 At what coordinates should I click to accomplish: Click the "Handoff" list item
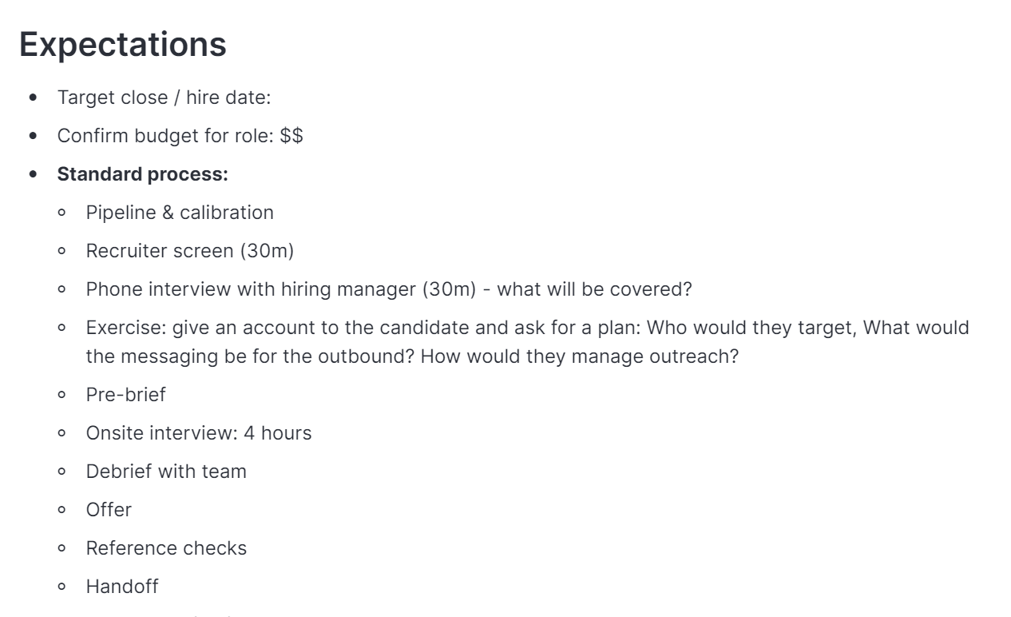[122, 587]
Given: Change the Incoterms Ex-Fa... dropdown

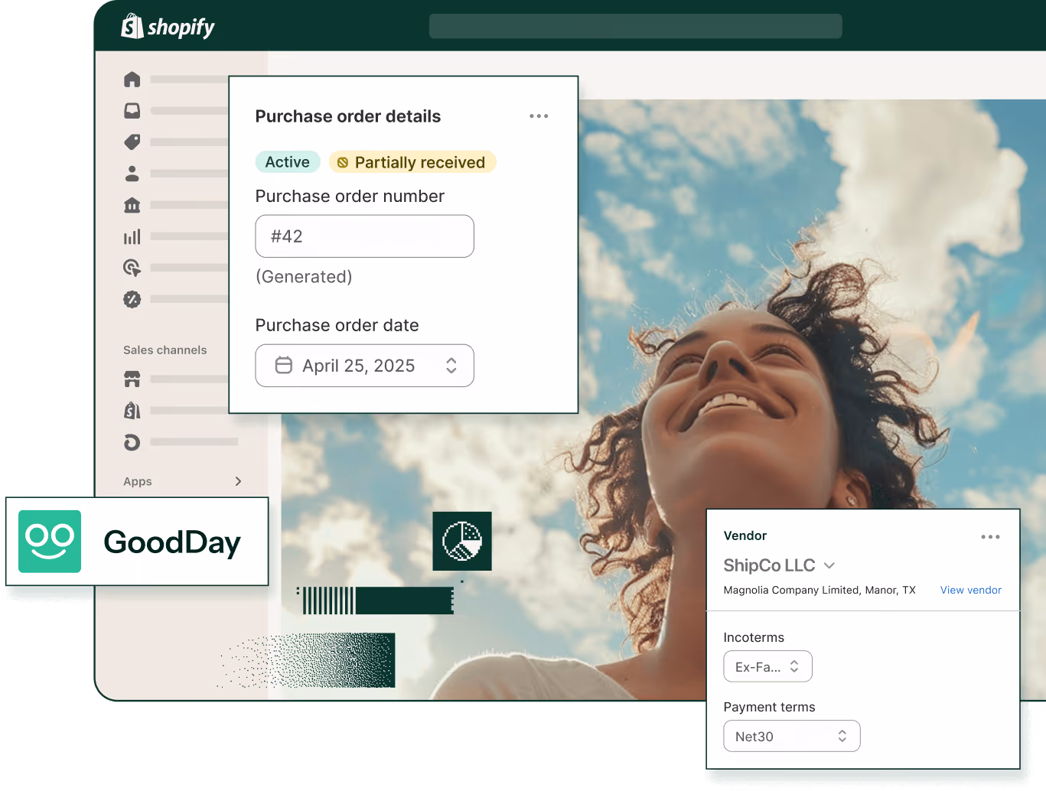Looking at the screenshot, I should click(767, 666).
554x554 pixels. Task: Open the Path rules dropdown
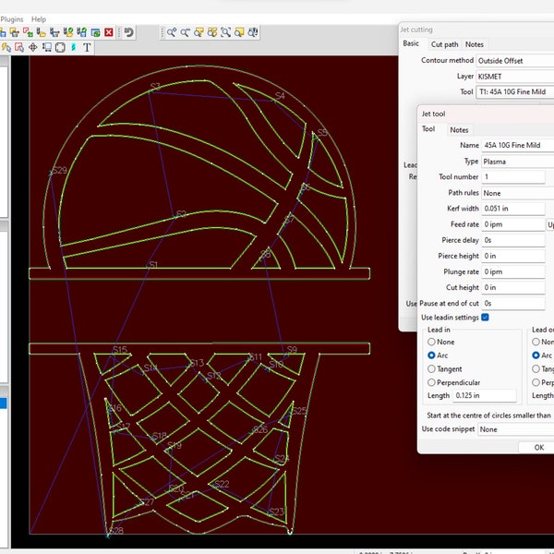point(518,193)
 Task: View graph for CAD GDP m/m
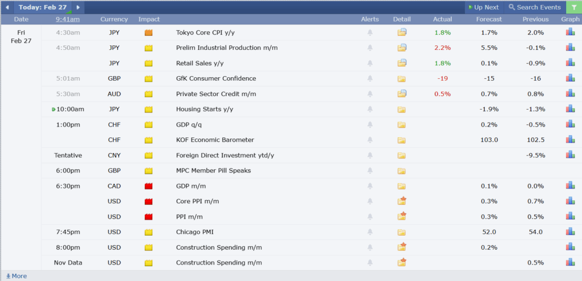click(569, 186)
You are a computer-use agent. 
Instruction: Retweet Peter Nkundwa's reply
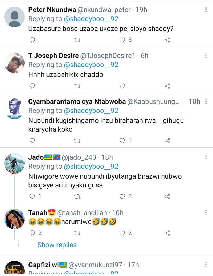pos(77,40)
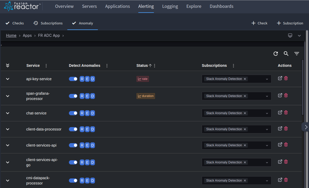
---
**Work instruction**. In the copy you return, include exactly the lines from the one containing "554x554 pixels. Task: Open" through the final line of the listing, and no pictures.

**Answer space**.
554x554 pixels. Task: Open the Path rules dropdown
point(518,193)
 Task: View graph for CAD GDP m/m
click(569, 186)
You are a computer-use agent. 
Instruction: Retweet Peter Nkundwa's reply
pos(77,40)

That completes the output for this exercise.